● Work item
Please print the entries below exactly, from the line with "Next: Iowa (6, 2524)" through the line with "About (35, 2361)", including both of those lines and leaving out all others.

● Material to process

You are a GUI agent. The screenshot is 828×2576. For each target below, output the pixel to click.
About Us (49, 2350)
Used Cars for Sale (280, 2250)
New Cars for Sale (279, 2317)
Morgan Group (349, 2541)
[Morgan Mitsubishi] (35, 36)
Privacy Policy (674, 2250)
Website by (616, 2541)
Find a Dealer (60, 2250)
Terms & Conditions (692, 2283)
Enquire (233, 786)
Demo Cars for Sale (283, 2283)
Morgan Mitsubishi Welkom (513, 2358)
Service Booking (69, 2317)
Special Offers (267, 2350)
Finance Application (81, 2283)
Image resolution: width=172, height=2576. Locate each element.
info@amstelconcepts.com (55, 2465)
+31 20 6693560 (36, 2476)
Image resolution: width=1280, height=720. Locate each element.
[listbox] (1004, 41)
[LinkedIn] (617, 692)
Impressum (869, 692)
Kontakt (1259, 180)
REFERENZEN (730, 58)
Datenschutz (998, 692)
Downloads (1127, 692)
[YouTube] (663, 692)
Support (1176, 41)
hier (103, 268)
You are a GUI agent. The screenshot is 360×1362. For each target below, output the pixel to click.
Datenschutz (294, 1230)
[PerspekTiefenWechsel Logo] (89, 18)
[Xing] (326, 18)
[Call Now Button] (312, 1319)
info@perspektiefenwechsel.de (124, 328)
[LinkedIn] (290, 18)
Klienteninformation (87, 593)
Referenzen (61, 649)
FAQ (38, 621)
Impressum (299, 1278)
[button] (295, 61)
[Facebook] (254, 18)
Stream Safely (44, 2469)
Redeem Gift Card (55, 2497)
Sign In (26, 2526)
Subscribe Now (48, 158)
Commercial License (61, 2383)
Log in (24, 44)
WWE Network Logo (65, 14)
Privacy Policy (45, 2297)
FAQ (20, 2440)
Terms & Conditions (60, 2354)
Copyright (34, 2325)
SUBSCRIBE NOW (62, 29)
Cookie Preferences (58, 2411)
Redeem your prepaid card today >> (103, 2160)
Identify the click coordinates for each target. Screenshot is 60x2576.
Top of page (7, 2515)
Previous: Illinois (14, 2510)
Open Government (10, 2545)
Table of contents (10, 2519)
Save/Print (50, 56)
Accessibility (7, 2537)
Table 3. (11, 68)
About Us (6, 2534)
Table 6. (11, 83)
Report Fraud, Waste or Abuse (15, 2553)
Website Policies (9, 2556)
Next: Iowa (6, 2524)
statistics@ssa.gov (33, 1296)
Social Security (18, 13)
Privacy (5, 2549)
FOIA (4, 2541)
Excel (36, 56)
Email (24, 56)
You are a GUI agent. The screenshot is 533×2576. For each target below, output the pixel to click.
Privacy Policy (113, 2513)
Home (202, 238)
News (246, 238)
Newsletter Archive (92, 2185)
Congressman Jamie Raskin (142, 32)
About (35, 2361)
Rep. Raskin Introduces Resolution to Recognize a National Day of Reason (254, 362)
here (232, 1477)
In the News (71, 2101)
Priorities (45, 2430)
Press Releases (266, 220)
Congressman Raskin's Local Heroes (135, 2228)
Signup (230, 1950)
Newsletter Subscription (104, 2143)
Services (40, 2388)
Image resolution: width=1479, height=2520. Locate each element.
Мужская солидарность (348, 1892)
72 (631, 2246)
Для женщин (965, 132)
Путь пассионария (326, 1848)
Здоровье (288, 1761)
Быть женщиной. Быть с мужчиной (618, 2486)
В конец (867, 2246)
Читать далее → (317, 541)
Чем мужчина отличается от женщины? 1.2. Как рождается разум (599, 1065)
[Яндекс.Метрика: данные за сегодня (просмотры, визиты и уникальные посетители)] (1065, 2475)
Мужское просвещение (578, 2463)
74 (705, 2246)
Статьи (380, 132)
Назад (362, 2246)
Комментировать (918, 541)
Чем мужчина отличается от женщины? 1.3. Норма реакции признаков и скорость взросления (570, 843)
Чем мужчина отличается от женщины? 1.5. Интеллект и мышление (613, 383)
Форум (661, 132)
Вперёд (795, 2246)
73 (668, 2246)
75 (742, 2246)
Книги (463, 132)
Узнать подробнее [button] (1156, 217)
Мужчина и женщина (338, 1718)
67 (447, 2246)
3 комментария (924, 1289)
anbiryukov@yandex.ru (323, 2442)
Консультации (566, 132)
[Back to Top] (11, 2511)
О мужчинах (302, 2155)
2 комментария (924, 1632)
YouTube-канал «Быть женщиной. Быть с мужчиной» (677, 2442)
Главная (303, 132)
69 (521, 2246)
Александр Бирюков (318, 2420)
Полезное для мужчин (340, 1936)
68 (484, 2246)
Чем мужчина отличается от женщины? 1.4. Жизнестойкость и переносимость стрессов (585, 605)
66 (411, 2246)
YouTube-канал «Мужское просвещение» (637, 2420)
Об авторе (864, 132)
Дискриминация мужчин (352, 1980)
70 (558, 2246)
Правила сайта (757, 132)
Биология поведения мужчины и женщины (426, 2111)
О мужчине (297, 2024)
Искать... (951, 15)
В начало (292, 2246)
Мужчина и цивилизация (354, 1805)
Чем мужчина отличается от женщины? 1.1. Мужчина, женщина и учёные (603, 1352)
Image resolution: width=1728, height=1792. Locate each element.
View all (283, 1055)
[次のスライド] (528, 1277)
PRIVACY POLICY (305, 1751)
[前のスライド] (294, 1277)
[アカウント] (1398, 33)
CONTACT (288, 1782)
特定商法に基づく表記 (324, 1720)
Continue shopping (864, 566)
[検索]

● Answer area
Next: Iowa (6, 2524)
statistics@ssa.gov (33, 1296)
Social Security (18, 13)
Privacy (5, 2549)
FOIA (4, 2541)
Excel (36, 56)
Email (24, 56)
You are a GUI agent. The screenshot is 533×2576. For each target below, output the pixel to click.
Privacy Policy (113, 2513)
Home (202, 238)
News (246, 238)
Newsletter Archive (92, 2185)
Congressman Jamie Raskin (142, 32)
About (35, 2361)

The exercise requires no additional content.